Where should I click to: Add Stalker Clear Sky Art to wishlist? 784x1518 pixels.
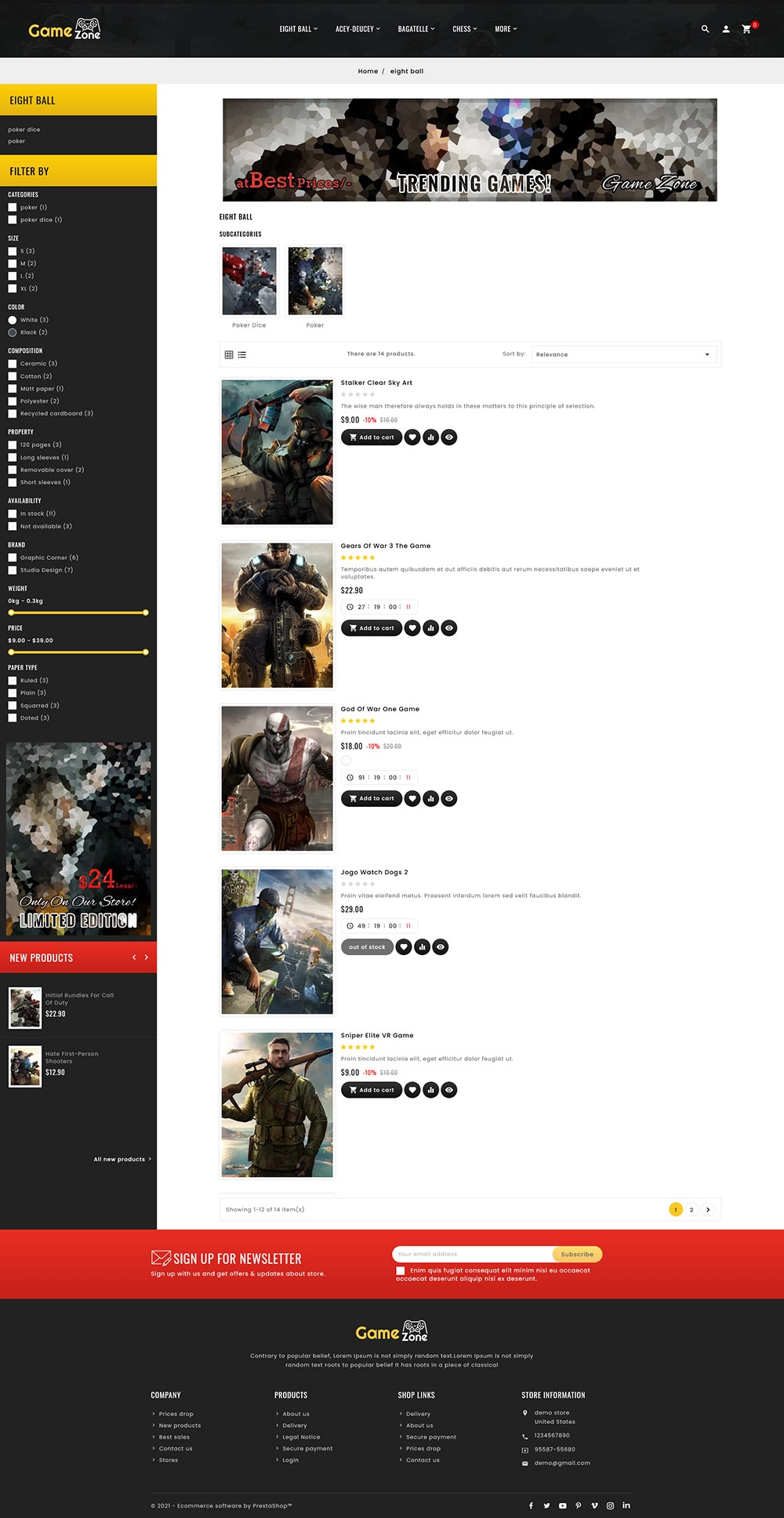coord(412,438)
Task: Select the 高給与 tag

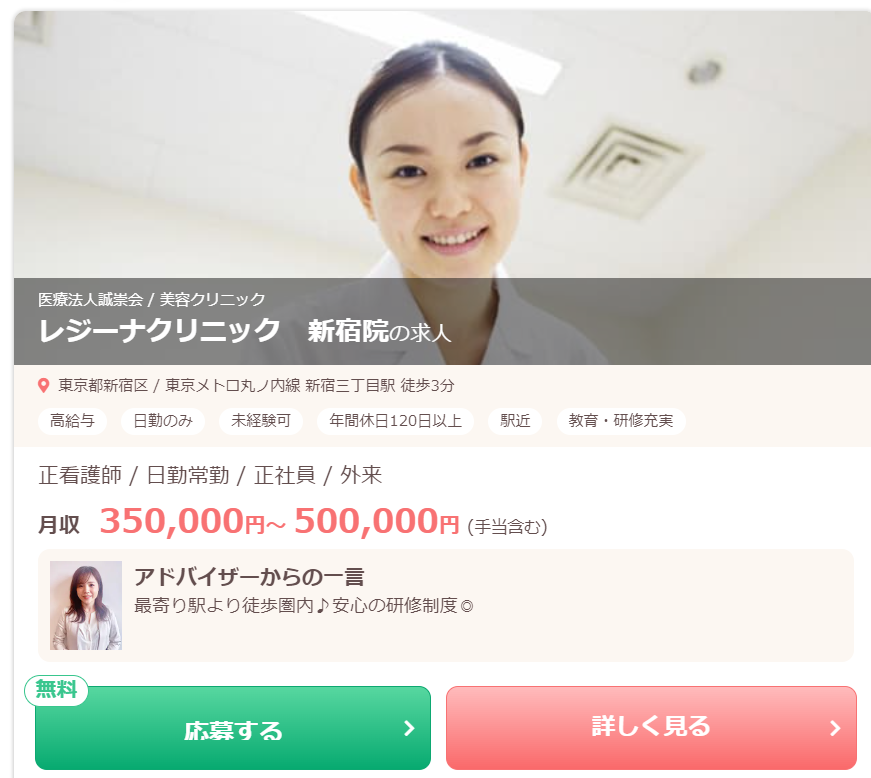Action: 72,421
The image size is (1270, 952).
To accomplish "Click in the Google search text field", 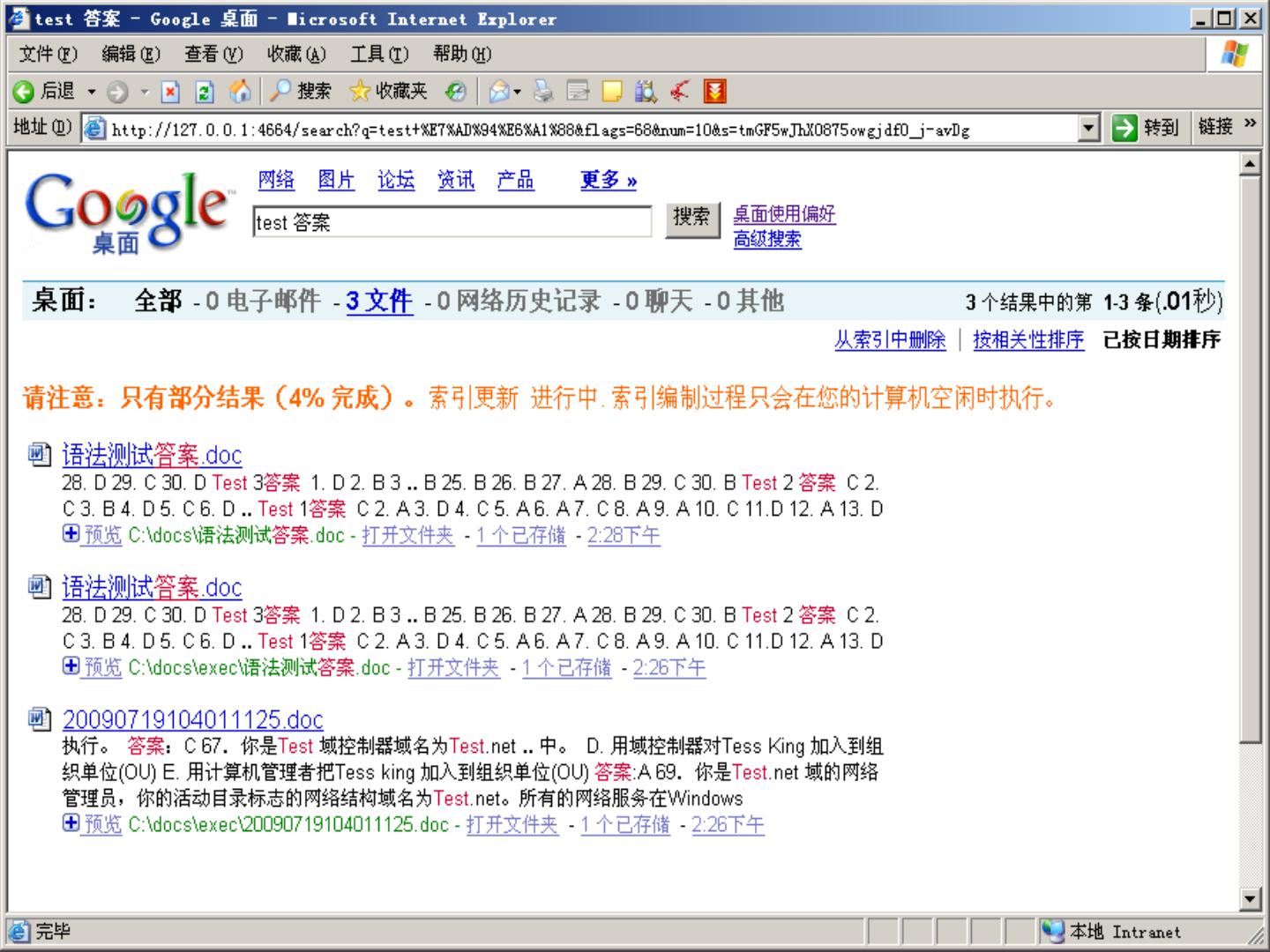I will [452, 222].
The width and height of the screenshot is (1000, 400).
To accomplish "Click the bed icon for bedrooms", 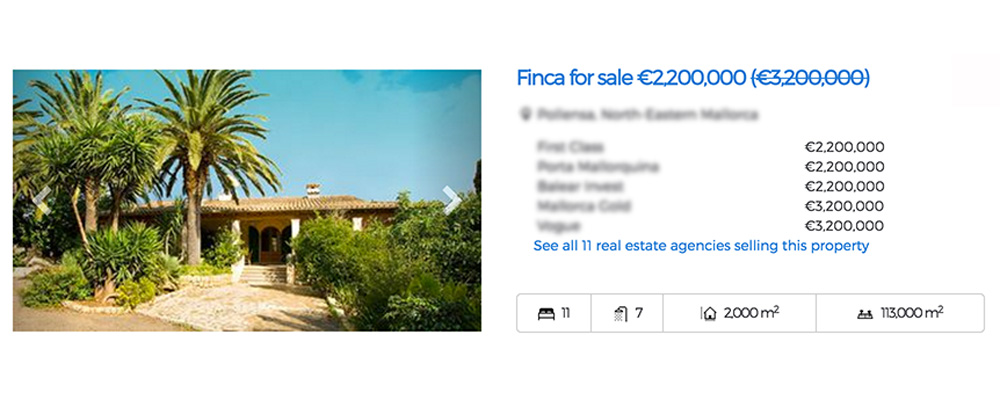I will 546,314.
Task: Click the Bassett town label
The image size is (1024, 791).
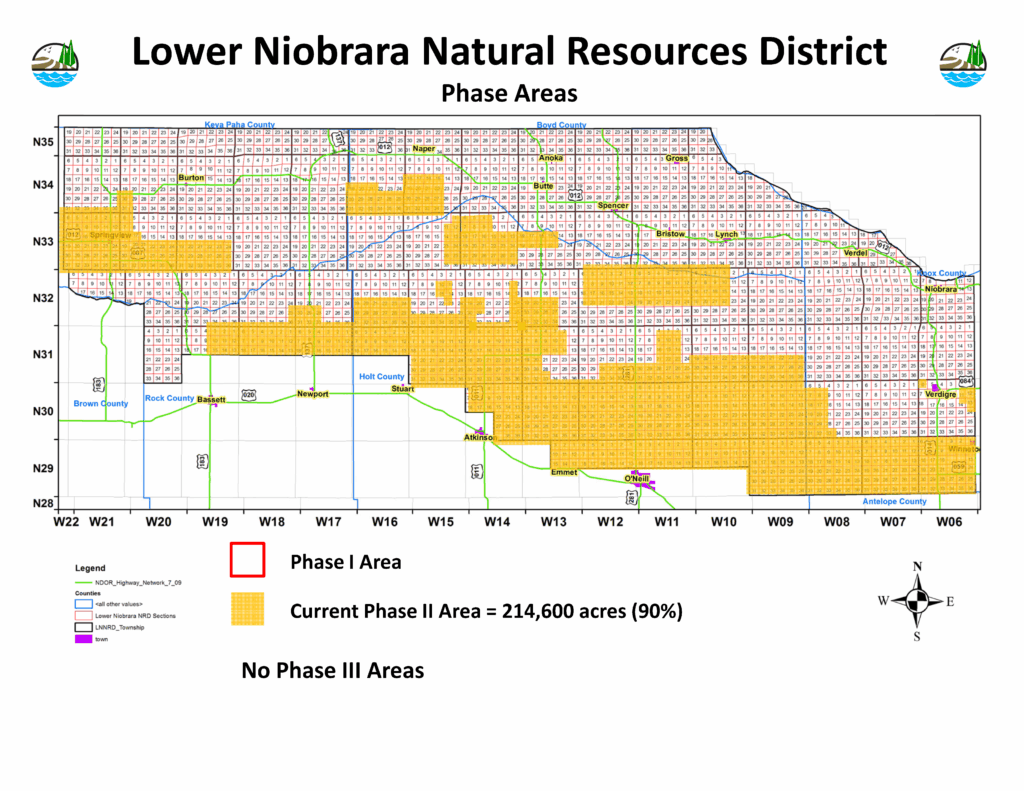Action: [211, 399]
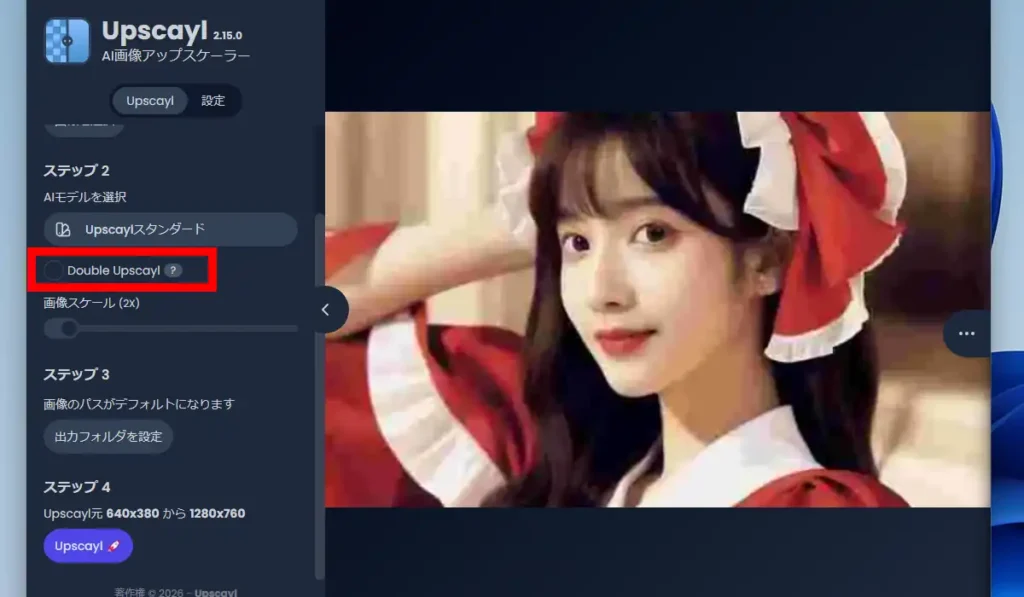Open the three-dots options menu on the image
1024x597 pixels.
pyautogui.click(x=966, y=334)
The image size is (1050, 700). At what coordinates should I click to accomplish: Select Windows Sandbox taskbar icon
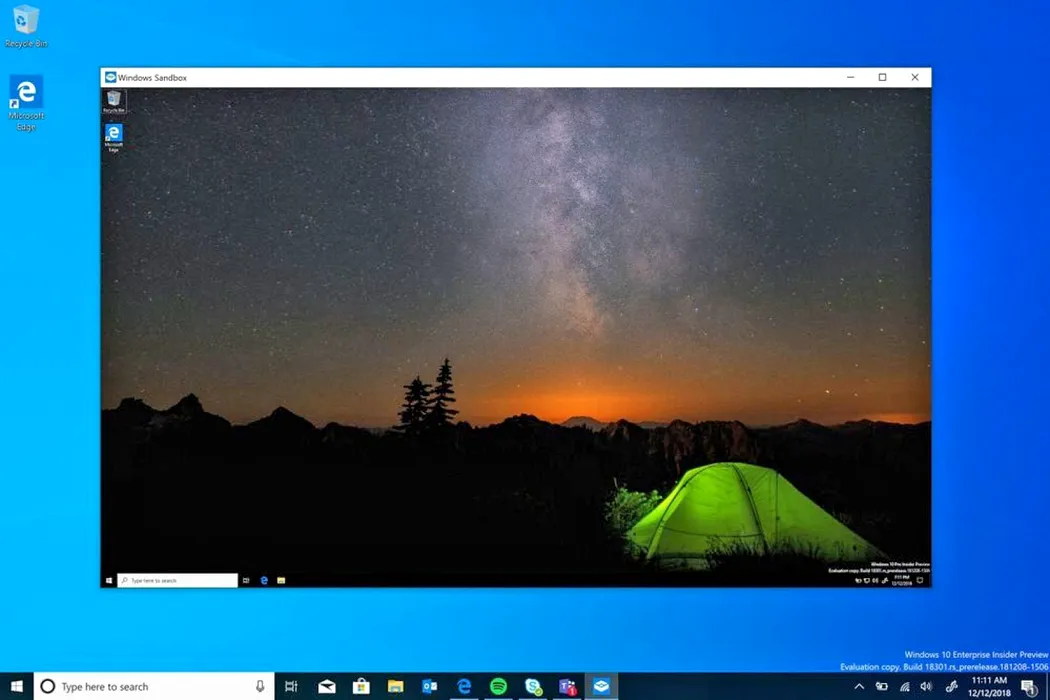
+++
**About this exercise**
Write out nothing but the lines from the one with "The image size is (1024, 791)." through the last line of the entries, exactly as they stand; pictures are not part of the copy.

**Reply**
The image size is (1024, 791).
Action: [211, 399]
Open the three-dots options menu on the image
1024x597 pixels.
pyautogui.click(x=966, y=334)
The image size is (1050, 700). At what coordinates should I click to accomplish: Select Windows Sandbox taskbar icon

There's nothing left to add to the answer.